▶ **What to produce**
Please answer these from the blog post:
(a) What date is given on the blog post?
(b) According to the note about the playlists, when may videos be reordered?
(c) Which state does the blog post say will soon be within reach of North Korea's nuclear power?

Blogazine Subject Areas Pull Down Menu


 
 

These playlists are  constantly updated and videos may be reordered as I see a better placement

Sunday, October 8, 2017

A perfect storm of opportunity is brewing.

With the Obama Administration providing cover for the fat, pot-bellied pig, North Korean dictator, Kim Jung Unhung to build his nuclear arsenal, there now comes the time when the fruits of this effort could bear fruit.

California will soon be within the grasp of the nuclear power of North Korea.

While most would think that having North Korea capable of hitting the Western United States as a bad thing, there is a silver lining in allowing and provoking North Korea to do just that.

Strike the Left Coast of the United States.

Consider what maladies of America would be eliminated should the entire left coast of the United States to be in reach of nuclear disaster from North Korea:

  • Starbucks would be gone.   No more burned coffee and no more snob appeal.   This brewer of hot shit flavored drink would be wiped out in a mushroom cloud.
  • No more Stinko De Mayo celebrations as the infestation of the United States by the latino cockroaches would be wiped out like using a giant bug bomb.   Since California has declared themselves as a Santuary State for child rapists, drunk drivers who KEEL and other assorted latino pieces of shit, having California at the epicenter of a North Korean missile attack would be just delicious.

▶ **Dataset extract**

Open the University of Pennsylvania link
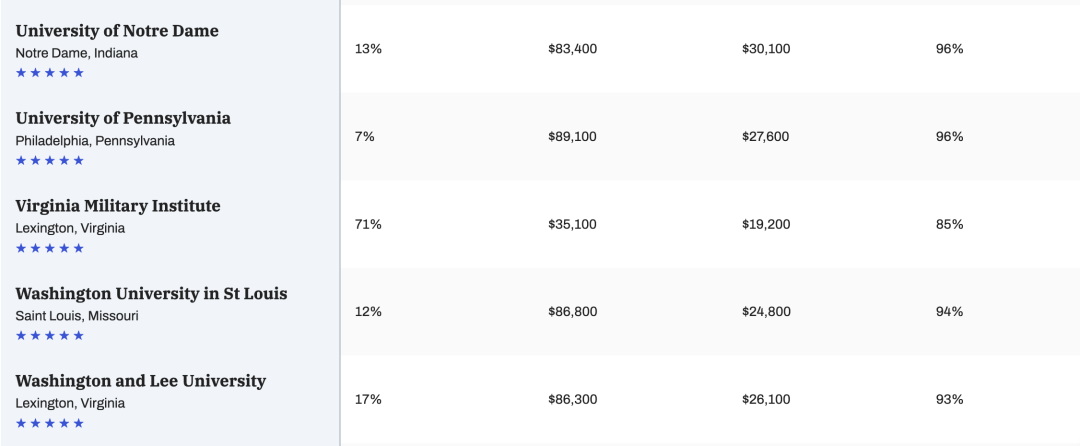[123, 118]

▶ **Task response**
(a) Sunday, October 8, 2017
(b) When the writer sees a better placement for them
(c) California